George Monck, 1st Duke of Albemarle, lived from 6 December 1608 to 3 January 1670. Also known as the Earl of Torrington, and Baron Monck of Potheridge, Beauchamp And Teyes, Monck was an English soldier who served as Cromwell's military governor in Scotland and who later brought about the restoration of Charles II. The wider picture in Scotland at the time is set out in our Historical Timeline.
George Monck was born near Torrington in Devon, the second son of Sir Thomas Monck. He began his military career at the age of 16, joining the English expedition against Cadiz in 1625. Back in England, Monck stabbed the Under-Sheriff for Devon after he had arrested Monck's father for debt. To escape prosecution he returned to the continent, taking part in English attacks on La Rochelle in 1627 and 1628. In 1629 he volunteered for the Dutch Army under the Prince of Orange fighting against the Spanish in the 30 Years' War. He spent 9 years in Dutch service before returning to England to take up a position in King Charles' army in the Bishops' Wars against Scotland as lieutenant-colonel in the Earl of Newport's regiment. He distinguished himself at the Battle of Newburn by saving the English Artillery from a Scottish attack.
In the Irish Rebellion of 1641 Monck served as colonel of Lord Leicester's regiment, though his subsequent appointment as Governor of Dublin was overturned by Charles I. Charles did, however, give Monck command of the Irish Army brought over to support the Royalist Cause in the English Civil War. In January 1644 Monck was captured by Roundheads at the Battle of Nantwich, and spent two years as a prisoner: time he put to good use writing his book Observations on Military and Political Affairs.
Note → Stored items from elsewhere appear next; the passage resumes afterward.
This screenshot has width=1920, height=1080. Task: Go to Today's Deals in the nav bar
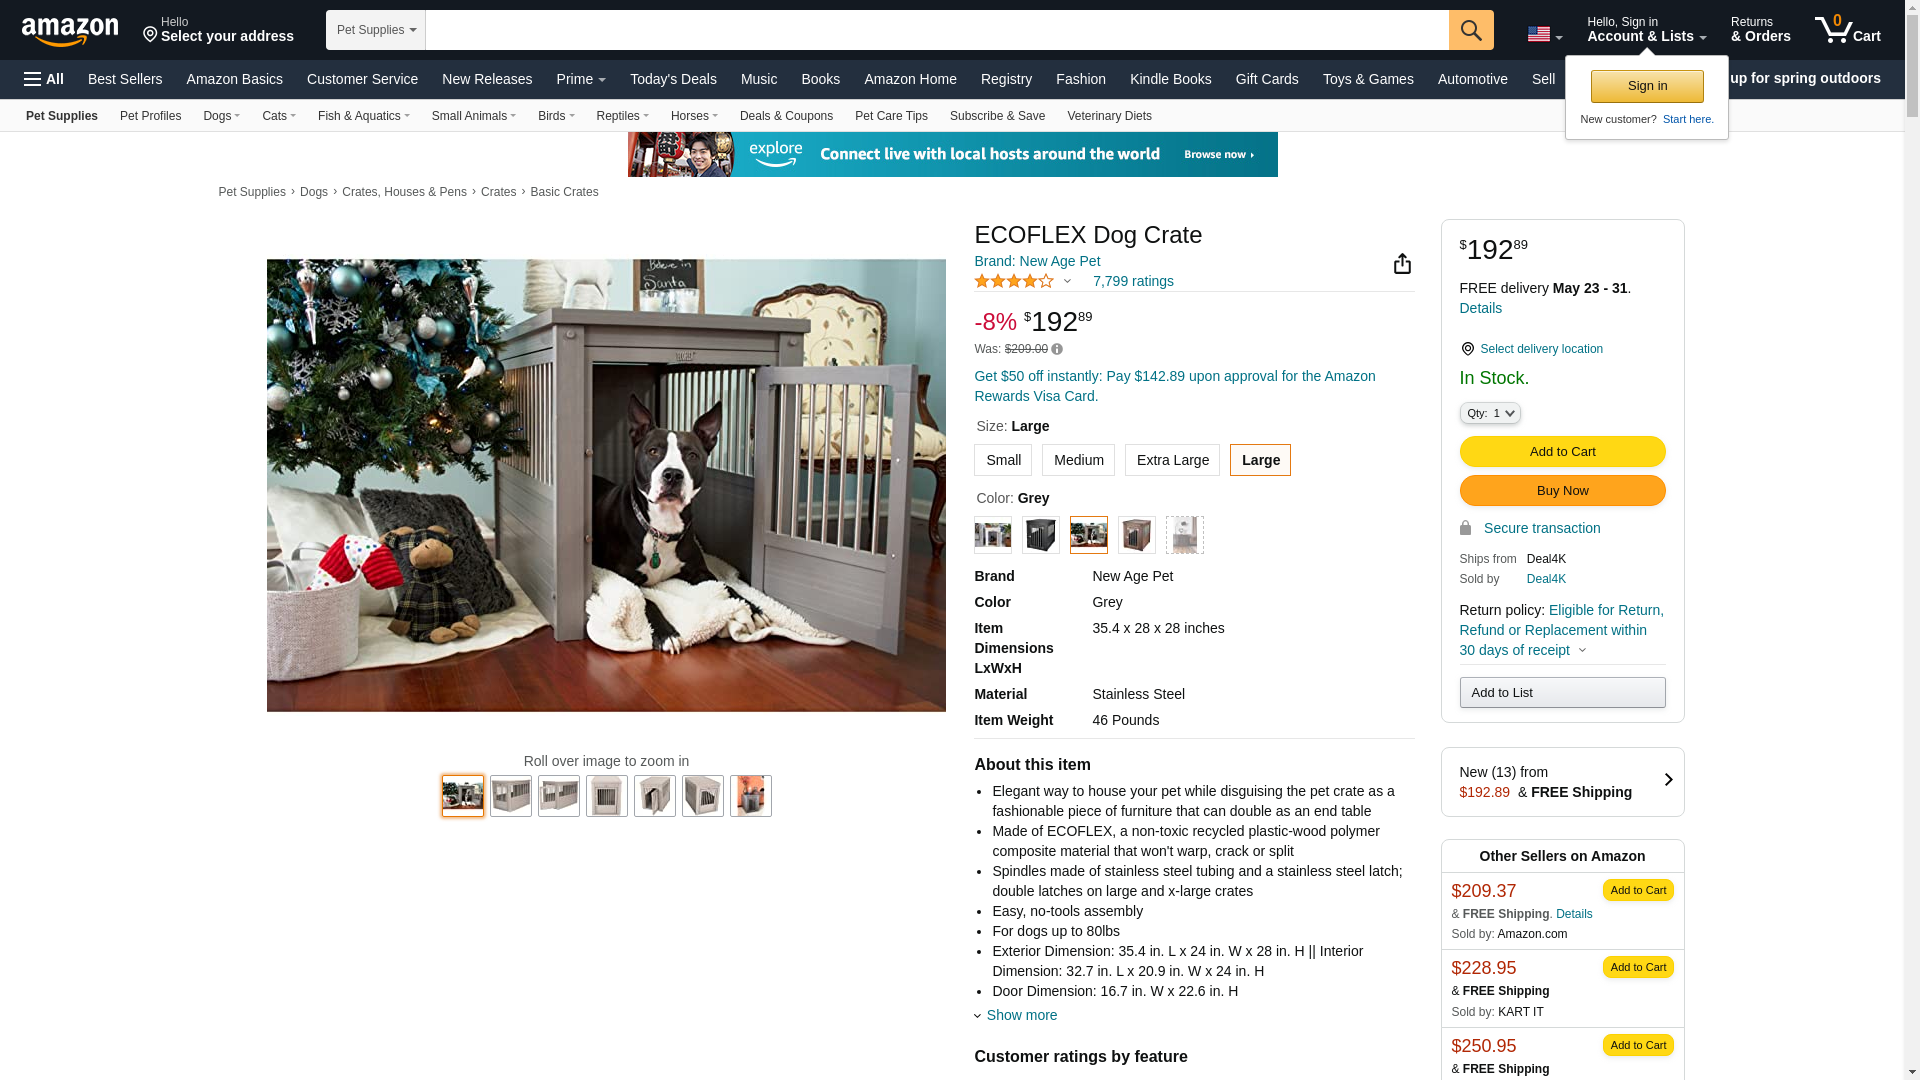point(673,79)
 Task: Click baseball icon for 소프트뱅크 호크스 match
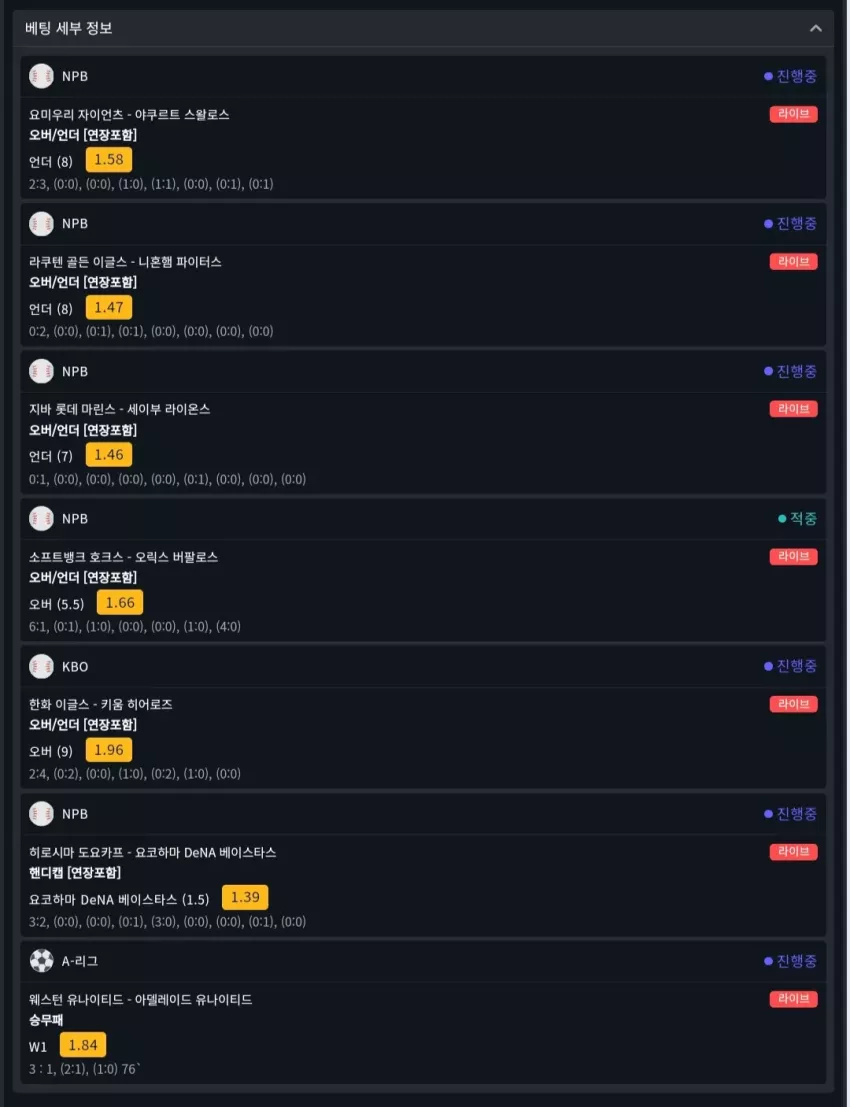click(41, 519)
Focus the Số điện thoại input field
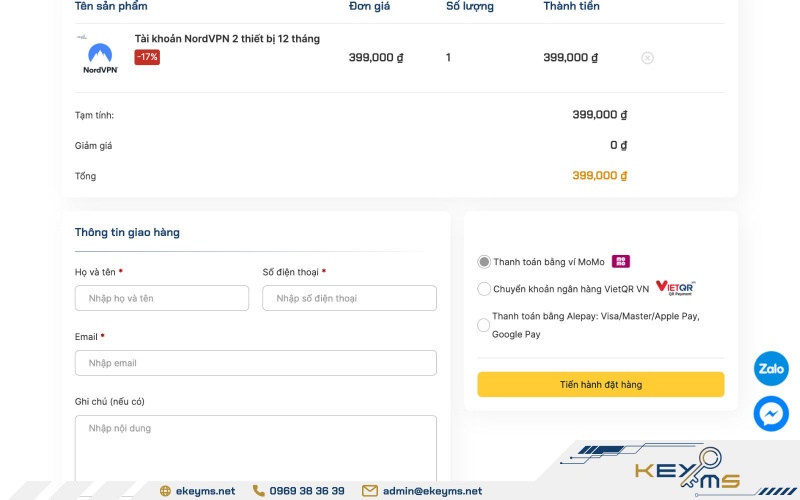800x500 pixels. click(349, 298)
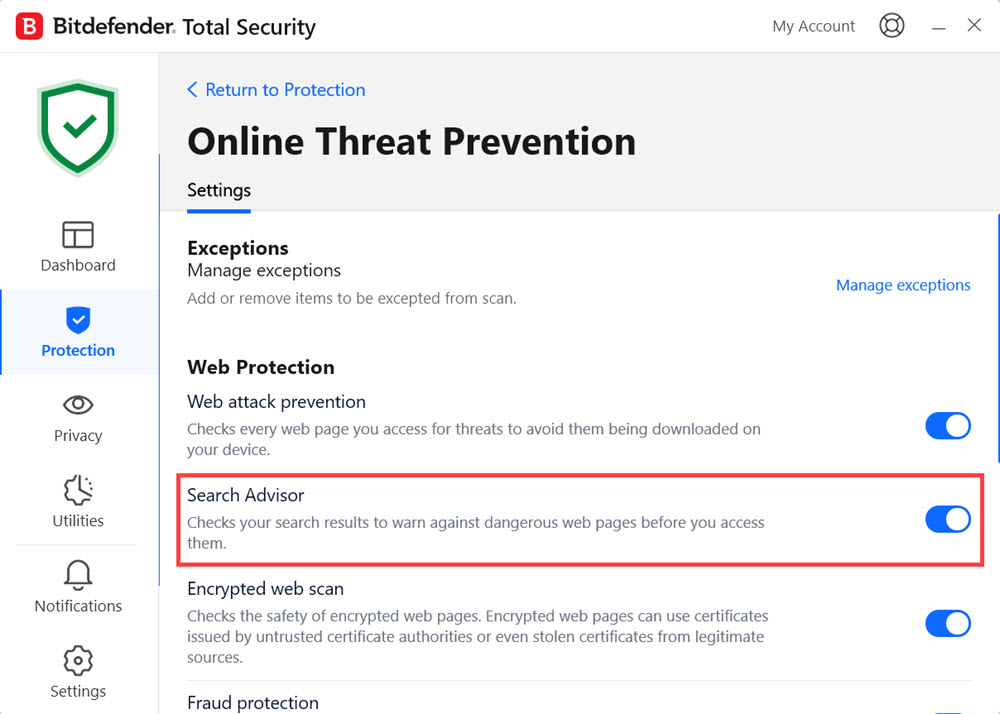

On his release, Monck was given a command in the Parliamentary Army and sent unsuccessfully to quell a rebellion in Ireland. In 1651 he took part in Cromwell's conquest of Scotland, commanding Monck's Regiment of Foot. This had been formed on 23 August 1650 from elements of existing regiments which had been unhappy to be led by him because of his Royalist background. Monck and his regiment both distinguished themselves at the Battle of Dunbar on 3 September 1650.
Monck was given command of the Parliamentary army in Scotland to complete the conquest of the country after Cromwell had pursued Charles II's main army to England. Monck was in charge of the Parliamentary troops that took Stirling Castle on 14 August after a 10 day siege, and captured Dundee on 1 September. He made an example of the latter city, standing by while his troops sacked it, killing up to 2000 of its 12,000 population and destroying the 60 ships in the city's harbour. In 1652, the last remains of organised Royalist resistance in Scotland was overcome, and Dunnottar Castle became he last stronghold to fall to Monck's troops, on 26 May 1652.
Under the Tender of Union then imposed on the Scots, they were given 30 seats in a united Parliament in London, and General Monck was appointed as the military governor of Scotland. During the Interregnum, Scotland was kept under the military occupation of an English Parliamentary army. To keep a tight grip in spite of a number of Royalist uprisings in Scotland, Monck placed strong garrisons across the country in key centres such as Inverness and Ayr. Resistance was only finally quelled after he began to ship prisoners as slaves to the West Indies.
In 1653 Monck took charge of the English Navy in the First Anglo-Dutch War, a war that was the beginning of the end of the supremacy at sea of the Dutch, and the start of the ascendancy of England as a naval power. In the course of the campaign he introduced many technical and tactical ideas (such as signal flags and the line of battle) that were to influence naval tactics for centuries to come. In April 1654 General Monck returned to Scotland to defeat the Royalist uprising under the command of Major-General John Middleton, who had arrived in Dornoch from Holland earlier in the year. The crucial Parliamentary victory took place on 19 July 1654, when Monck's forces surprised Middleton at Dalnaspidal near Loch Garry.
Oliver Cromwell died in 1658, and a number of competing factions struggled for power in England while Monck quietly watched developments from Edinburgh while keeping in touch with Charles II in Holland using the architect William Bruce as a go-between. On 24 November 1659, Monck was appointed the commander in chief of all Parliamentary forces in Britain. In December 1659 he gathered an army of 5,000 foot and 2,000 horse at Coldstream, right on the Sottish-English border. The troops included Monck's Regiment of Foot, which as a result later adopted the title of the Coldstream Guards and which survives as one of the world's oldest military formations. On 1 January 1660 Monck started his march south, arriving in London on 2 February. He kept his intentions entirely to himself, but having assumed effective control of London, he recommended to Parliament on 1 May that they should invite Charles II to resume power. When the king landed at Dover on 25 May he was met by Monck.
Charles II was duly grateful to the man who had masterminded the Restoration without blood being spilled, rewarding him with a vast pension of £7,000 per year and a one-eighth share of the Province of Carolina. Monck died on 3 January 1670 and was buried in Westminster Abbey.